Le 2 octobre 2019, la 11ème chambre du Tribunal correctionnel spécialisé dans la délinquance économique et financière a interrogé la Cour de cassation au sujet de la conformité constitutionnelle du Code de la propriété intellectuelle. Derrière cette procédure se cache un sujet de droit essentiel : les sanctions prévues à l’encontre des personnes responsables de contrefaçons vont-elles trop loin ?
Les grands groupes du luxe ont imposé une répression sans merci sur les contrefaçons
La contrefaçon est un fléau qui mine notre économie nationale. Chaque année, les grandes marques de luxe françaises déplorent un manque à gagner de près de 7 milliards d’euros du fait de cette concurrence sans droit. Sous l’effet de leur lobbying, le législateur a engagé depuis quelques années une lutte énergique pour réprimer toute forme de contrefaçon (brevet, dessins et modèles, marques et droit d’auteur) avec une rare sévérité.
Outre un gouvernement à l’écoute qui permet aux grandes maisons de haute couture de disposer d’un arsenal législatif sur mesure, les groupes industriels du luxe bénéficient également d’une institution judiciaire mobilisée pour démanteler les réseaux de contrefaçons : placement sur écoute, filature, expertise complexe pour évaluer le préjudice économique, commission rogatoire internationale, contrôle judiciaire serrée, saisie des biens des suspects en vue de la réparation du préjudice. On notera que les biens saisis sont conservés tout au long de l’instruction qui dure souvent plusieurs années.
Soyons clairs : la lutte contre la contrefaçon est un combat légitime et la mise en œuvre de moyens important pour mener ce combat est justifié. Toutefois les articles édictés pour réprimer ce délit pris sous la pression de puissants groupes d’influence apparaissent dénuée du sens de la mesure dans leur champ d’application comme dans les sanctions qu’elles prévoient. De plus, le législateur se montre particulièrement timoré lorsqu’il s’agit, dans ce domaine, de soumettre son œuvre législative à un contrôle de constitutionnalité.
Il en résulte ce à quoi on pouvait s’attendre : des infractions au champ d’application étendu, associé à des sanctions excessives au point de constituer une menace d’arbitraire pour les justiciables.
Des définitions trop larges et des sanctions disproportionnées
Le code de la propriété intellectuelle en définissant par exemple l’infraction de contrefaçon du droit d’auteur à son article 335-3 comme « toute reproduction, représentation ou diffusion, par quelque moyen que ce soit, d'une œuvre de l'esprit » use de termes volontairement larges et confus afin d’élargir au plus grand nombre la portée de ces infractions. C’est sur ce fondement que l’artiste plasticien Buren et l’architecte Drevet ayant réaménagé la place des Terreaux de Lyon, se sont cru autorisé à assigner pour contrefaçon de droit d’auteur les éditeurs de carte postal représentant cette place. Le concept élargi de droit d’auteur va à l’encontre du principe constitutionnel de clarté et de précision de la loi qui vise à exclure l’arbitraire.
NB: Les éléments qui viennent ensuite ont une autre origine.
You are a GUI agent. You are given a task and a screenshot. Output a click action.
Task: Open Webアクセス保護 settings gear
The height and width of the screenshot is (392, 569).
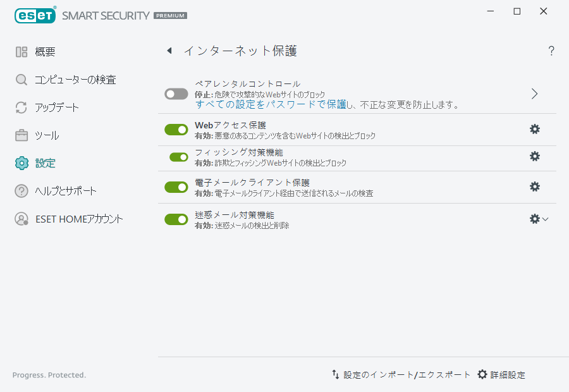pyautogui.click(x=535, y=128)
Autre exemple, le droit d‘auteur peut être revendiqué par le créateur de toute « œuvre originale ». Aucune précision n’est cependant donnée pour définir et encadrer ce qui peut être désigné par cette expression. À charge donc pour les juges d’apprécier librement ce qui peut être considéré comme « original ». C’est ainsi que la Cour d’appel de Paris a reconnu le caractère a protégeable par le droit d’auteur du modèle dit « classic » d’un sac à main de la marque Balenciaga au motif que « son aspect original représenterait la personnalité de son auteur ». Faire reposer un droit aussi grave que celui de la propriété du droit d’auteur sur une notion aussi incertaine et aléatoire pose là aussi un risque d’arbitraire et d’atteinte à la liberté du commerce et de l’industrie dont est censée nous prémunir la Constitution
La protection du droit d’auteur porte également atteinte à la liberté d’expression dont « l’exercice est une condition de la démocratie » selon l’expression du conseil constitutionnel. En effet, la largesse du champ d’application de ce droit et l’absence légale d’aménagement particulier conduit à ce que quiconque s’exprimerait dans l’espace public en illustrant ces propos par une œuvre de l’esprit pourrait se rendre coupable du délit de contrefaçon de droit d’auteur punissable de 3 ans d’emprisonnement et 300 000 euros d’amendes. Une peine qui laisse aussi songeur quant à sa compatibilité avec le principe constitutionnel de la proportionnalité de la peine.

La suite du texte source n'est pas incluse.